** Opening Passage for review block **
Here are three studies the R&D department at Driveline read this week:
Neuromuscular Fatigue in Pitchers Across a Collegiate Baseball Season
Understanding fatigue can help us better manipulate workload/training economy throughout a season or training program to maximize performance and athlete health. Stone et al. recently studied neuromuscular fatigue in pitchers throughout a DI college baseball season using a counter-movement jump (CMJ).
This study showed reduced CMJ performance from pre-season to mid-season, though the difference was not statistically significant. There were no moderate or large differences in performance between the other times of the season.
Figure made with tabular data from the linked study (Stone 2020)
Decreased CMJ performance over the season could represent general fatigue for an athlete as cumulative workload builds throughout their appearances. Even though CMJ performance can’t necessarily be used as an arm-specific fatigue measurement, it does provide some evidence toward the general neuromuscular fatigue associated with college baseball pitchers’ season. A continued investigation could include a larger sample size and more specific measures of fatigue, such as a change in kinematics, change in release point, velocity, etc.
** Closing Passage for review block **
Prompt:
Resume the Driveline research summary on pitcher fatigue after its last sentence. The records that come after this point are separate material and are unrelated to the research summary.
** Opening Record extracts block **
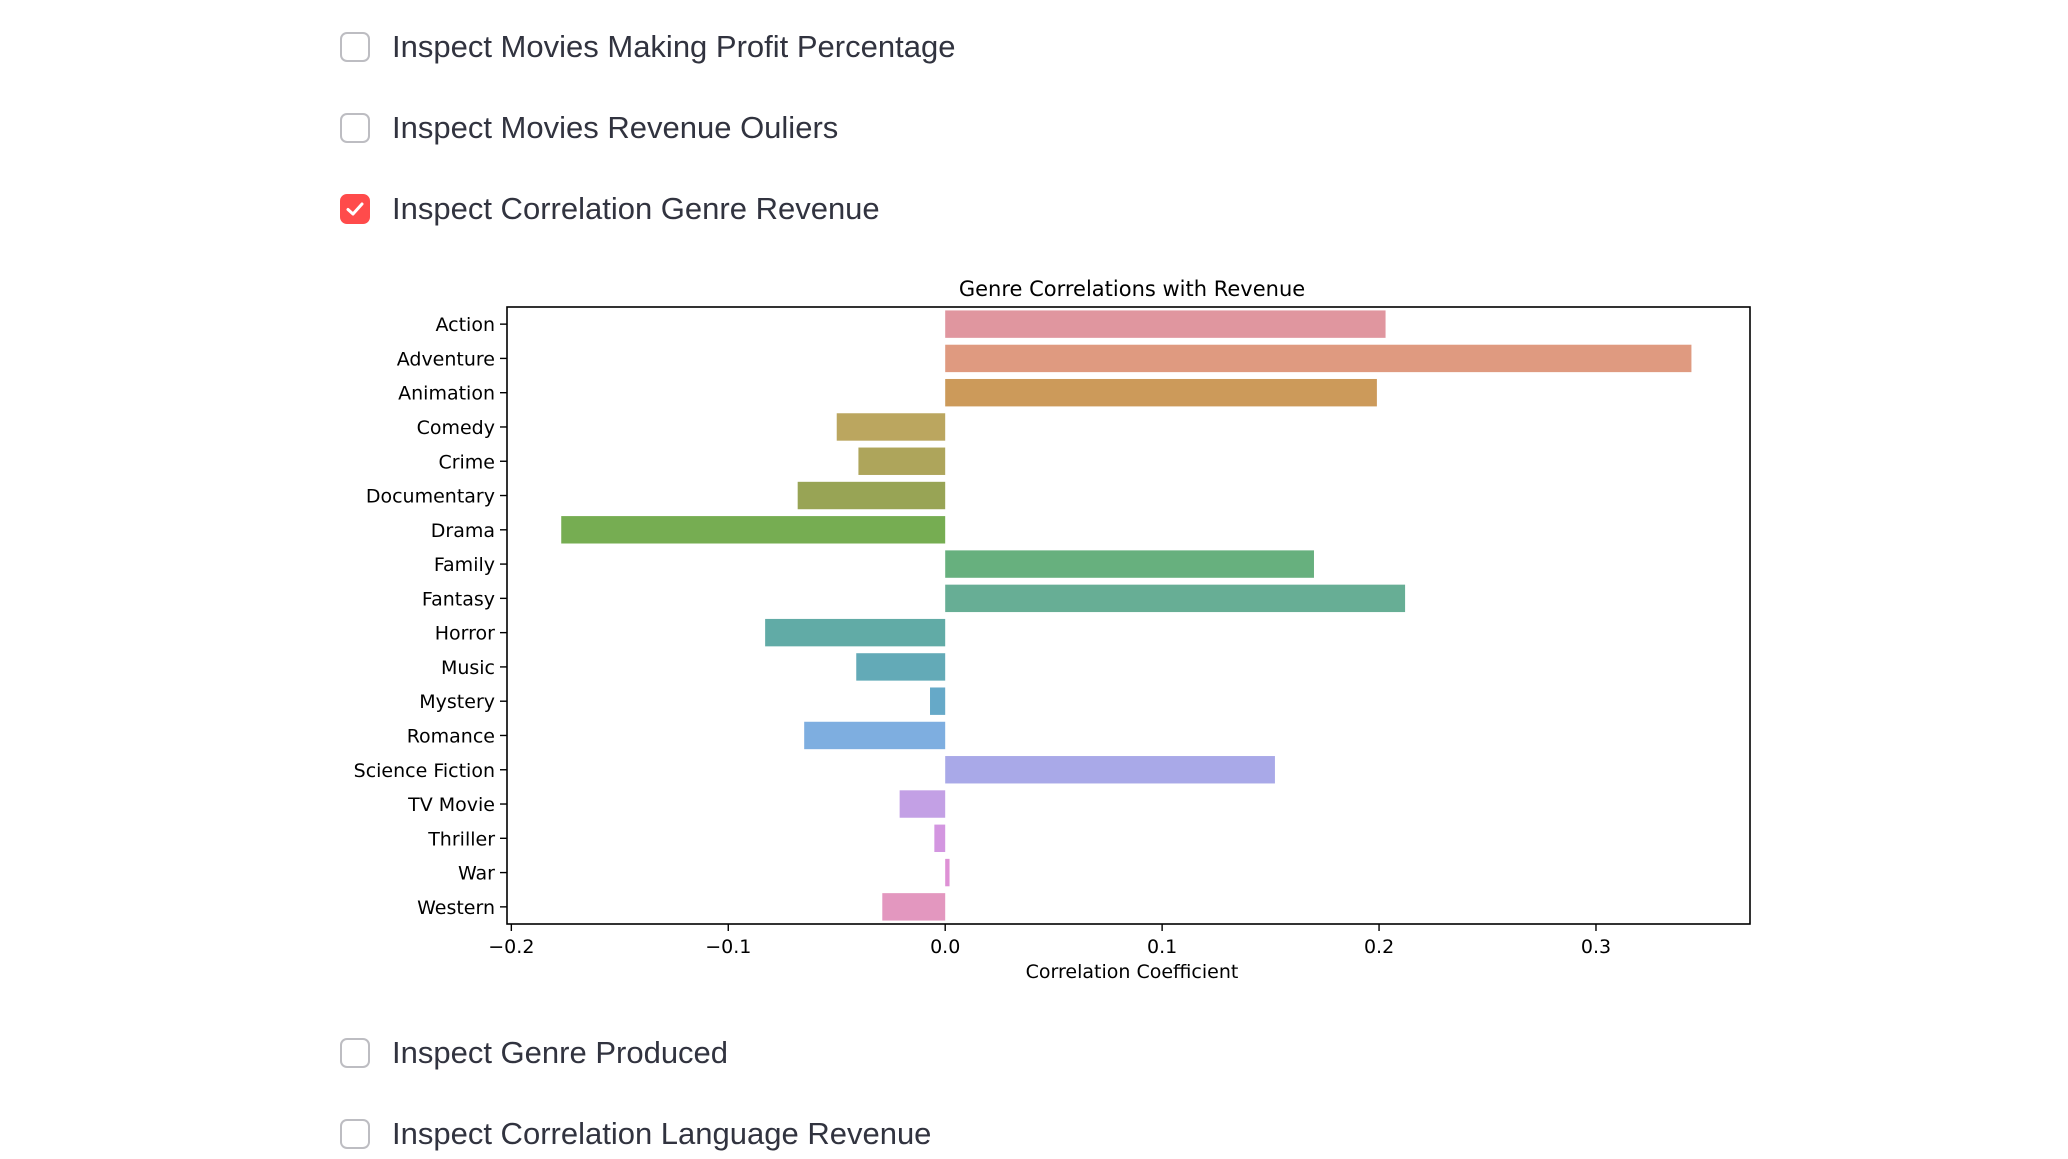  What do you see at coordinates (1318, 358) in the screenshot?
I see `bar-adventure` at bounding box center [1318, 358].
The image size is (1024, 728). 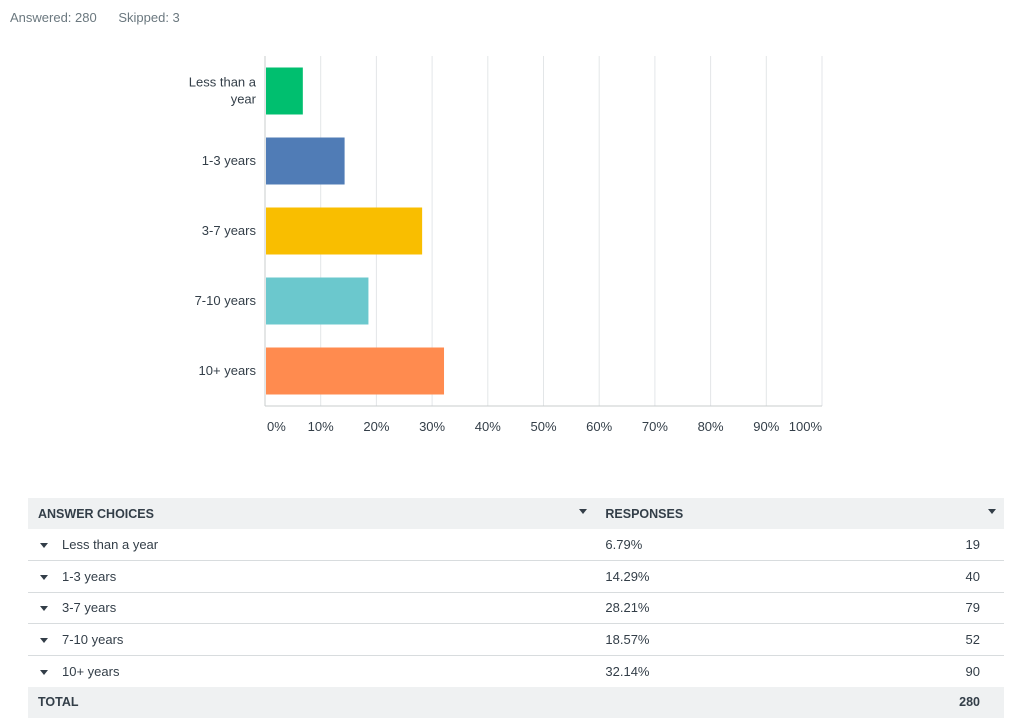 I want to click on y-category-label: 3-7 years, so click(x=230, y=230).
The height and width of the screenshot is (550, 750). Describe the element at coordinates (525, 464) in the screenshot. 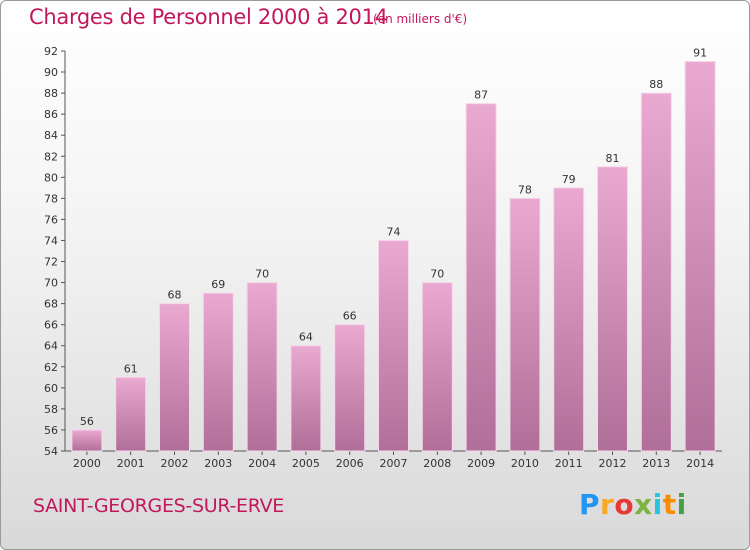

I see `x-tick-label: 2010` at that location.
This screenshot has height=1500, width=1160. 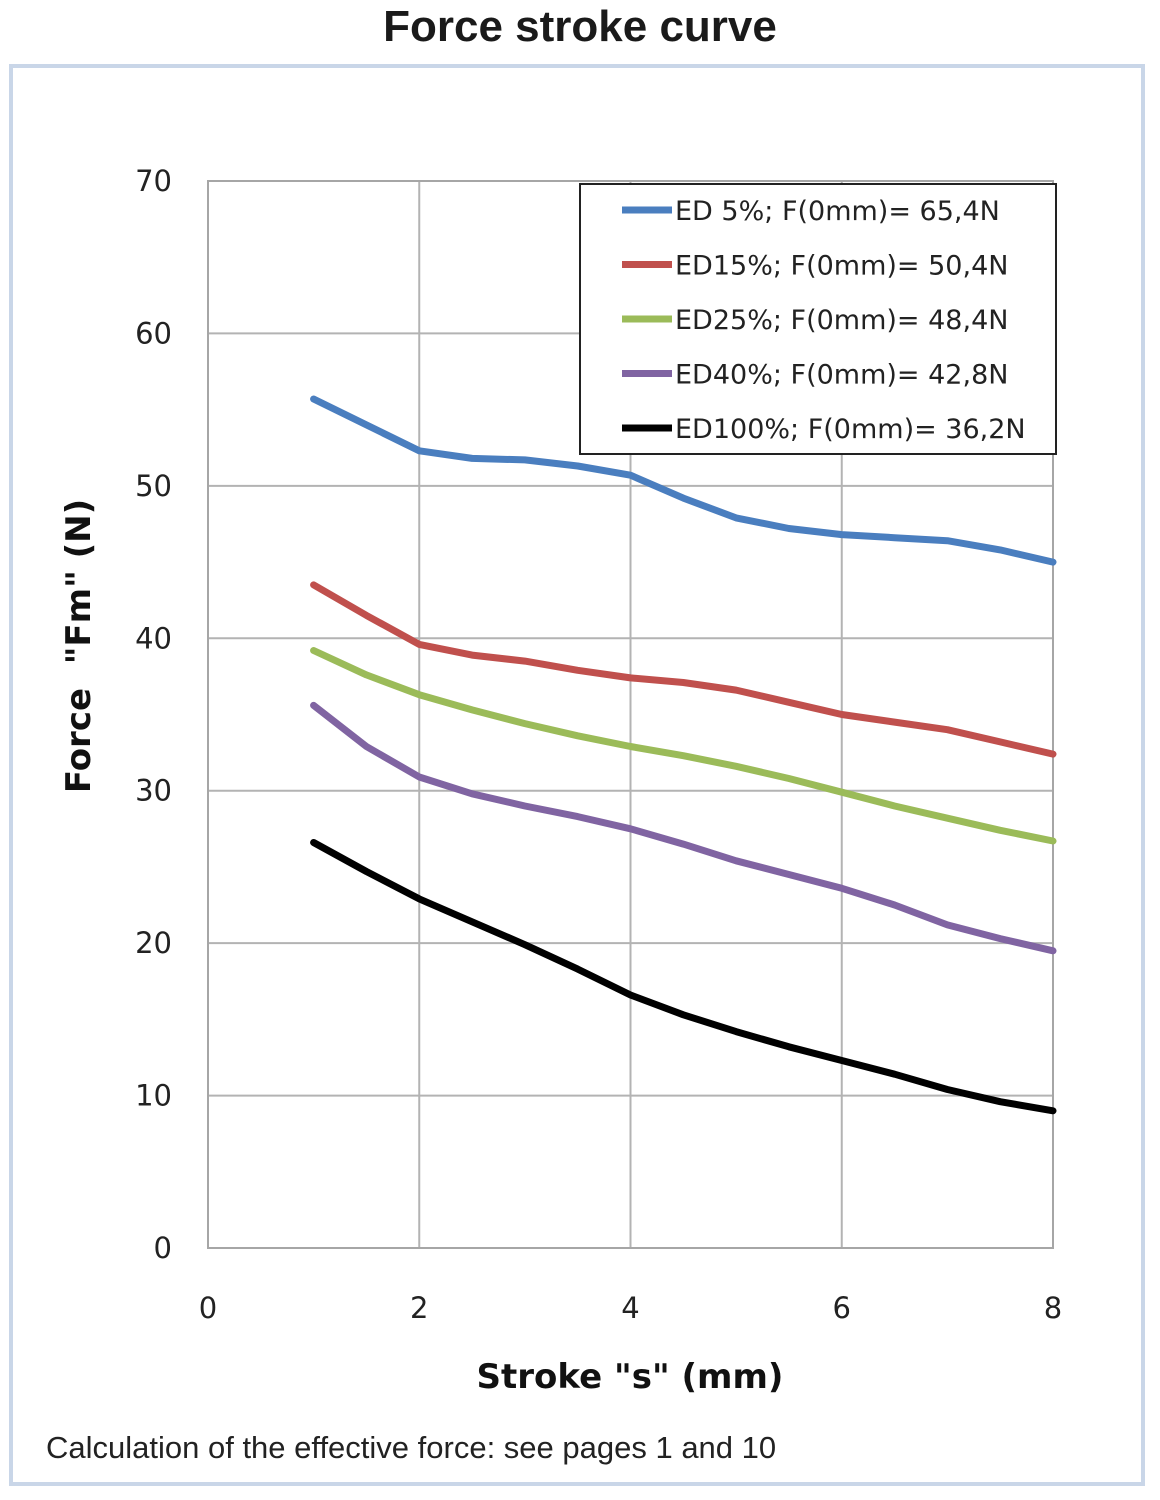 What do you see at coordinates (154, 714) in the screenshot?
I see `y-axis-ticks: 0 10 20 30 40 50 60 70` at bounding box center [154, 714].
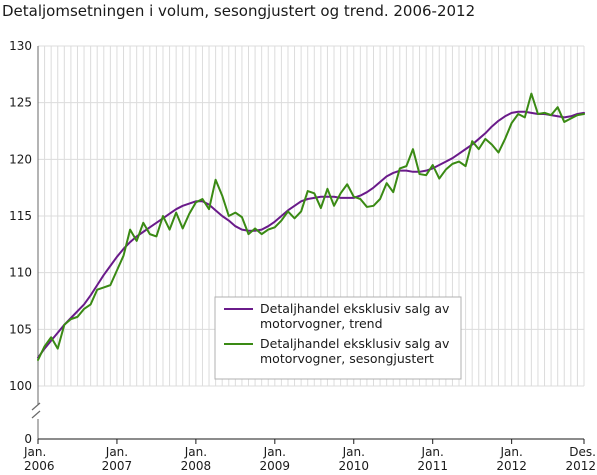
** Closing Record extracts block **
Output of the task:
For more information on neuromuscular fatigue, how we look at it, and some of the factors involved, check out our blog on CNS fatigue.
Peak horizontal ground reaction forces and imMotus correlate with segmental energy flow in youth baseball pitchers
The way pitchers interact with the ground has often been discussed as an important topic for performance and health in baseball pitching.
Many studies have compared peak forces to performance outcomes like pitching velocity or certain biomechanical parameters such as mid-section positioning. Howenstein et al. furthered this work with a comparison of ground reaction forces (how hard pitchers push off with their back leg and brake with their front leg) and the flow of energy between body segments.
This study found that two measures of ground reaction force correlated to energy flow between pelvis, torso, and arm segments in the pitching motion for youth athletes. Energy flow has shown in the past to be a strong predictor of pitched ball velocity, so finding ways to improve this energy flow would very likely improve velocity.
Interestingly, the authors discuss a theory that the drive, push-off leg plays a more important role in transferring energy into the mid-section body segments (pelvis and torso), which provides a foundation for an effective kinetic chain. They also theorize that the front, braking leg plays more of a role in initiating the rotation aspect of the kinetic chain, which transfers better to the arm and velocity of the ball.
Figure made with tabular data from the linked study (Howenstein 2020)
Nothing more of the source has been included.